Your intellectual cowardice is showing. It’s underscored by attaching an academic treatise that serves only as a cover for your decision to avoid dealing directly with the two items I raised in my previous response. Maybe framing those two items as questions will help (doubtful). Do flying horses exist? Are humans capable of reproducing asexually? If “yes” is the answer to both of these questions, I’d like to see the evidence to support your affirmative position. If “no” is the answer to these questions, bravo! It means you’re own your way to realizing that certain religious make-believe claims about the nature of the world — in this particular case, flying horses and parthenogenesis in humans — are nothing more than fantasy fiction details to prop up certain stories and beliefs that have nothing to do with reality. It’s often the case that true and false things can indeed be said about the world, and two true things just happen to be these: Horses don’t fly and asexual reproduction is impossible for humans.

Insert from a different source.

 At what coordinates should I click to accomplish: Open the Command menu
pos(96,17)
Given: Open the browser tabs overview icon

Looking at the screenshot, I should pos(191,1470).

I see from that academic paper than Taves, Asprem, and Ihm are fascinated by the “neurocognitive process of meaning making.” That’s a fine thing to be fascinated by. However, the neurocognitive underpinnings or process of meaning making doesn’t interest me. Instead, I’m interested to know if certain meaning-making beliefs have any correlation to the world as we live it and experience it. Seeing that flying horses don’t exist, that human parthenogenesis can’t happen, well, we’re left with the “meaning” that people apply to these tales (as to why people love to create such meanings like these is a discussion for another time and place). The only mystery here, to cite some other meaning-making beliefs, is why people truly believe in the existence of “Adam & Eve” or why people truly believe in the existence of flying invisible humanoids (“angels”) when there is no evidence to support the existence of such things.
Hey, I may as well make my two questions to you four questions: Do you believe that “Adam & Eve” existed? If so, why? Do you believe in flying invisible humanoids? If so, why? Never mind academics. I’m asking you these questions. I’d like to know what you believe about flying horses, parthenogenesis, Adam & Eve, and souls. I suppose I can now expect another dodge of some kind from you. Another academic treatise perhaps? Oh well. You can’t say that I didn’t try to get you to open up. I’m getting ready to write my opening sentences to your likely forthcoming dodge: “See that? I asked you four direct questions and you didn’t answer them.”